» **WORK TASK**: Every line below that has the word "agent" counts once; report how many lines that makes, with no other words.

» **SUPPLIED RECORDS**:
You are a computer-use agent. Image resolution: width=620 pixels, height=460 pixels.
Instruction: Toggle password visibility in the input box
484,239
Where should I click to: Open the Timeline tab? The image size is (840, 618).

==

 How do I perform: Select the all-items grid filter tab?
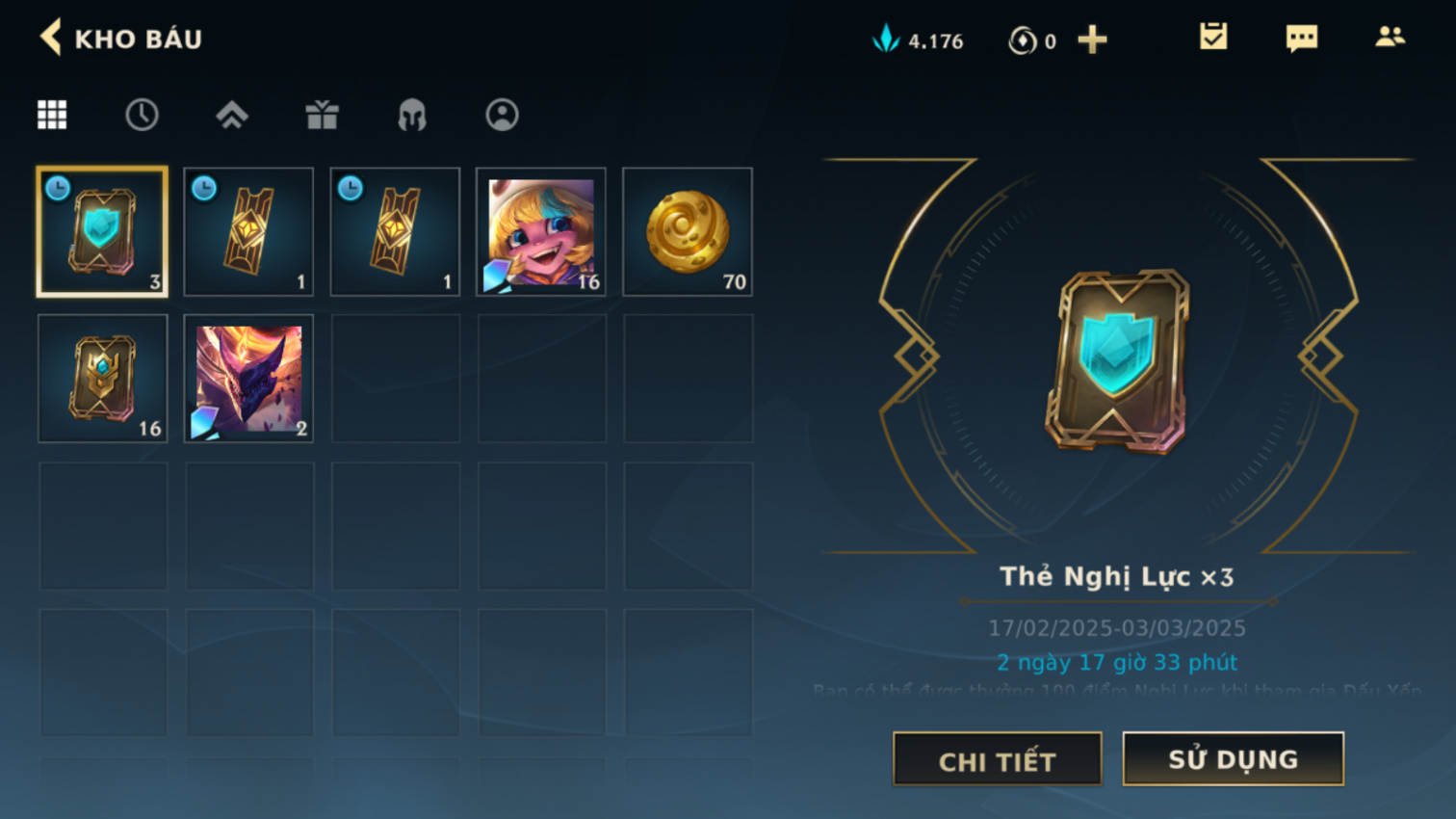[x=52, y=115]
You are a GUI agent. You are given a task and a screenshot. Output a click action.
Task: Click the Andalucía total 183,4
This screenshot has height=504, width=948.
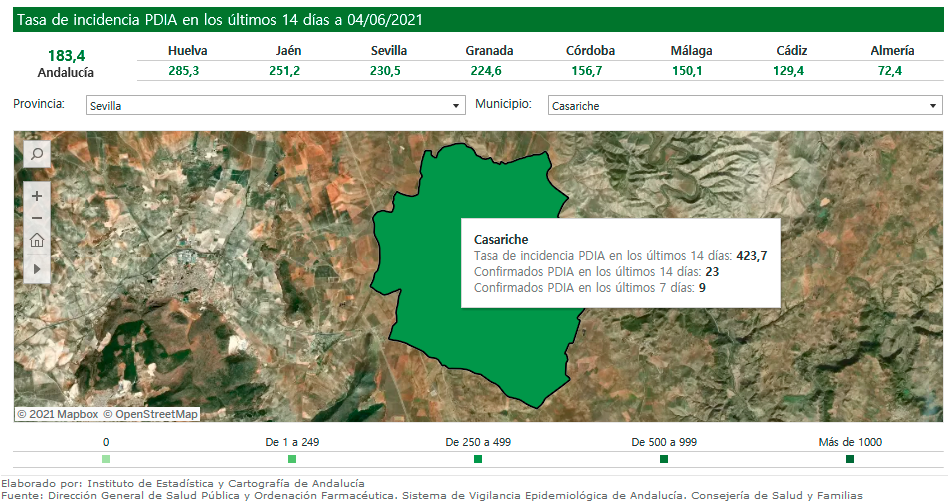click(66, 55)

» **ANSWER SPACE**: 2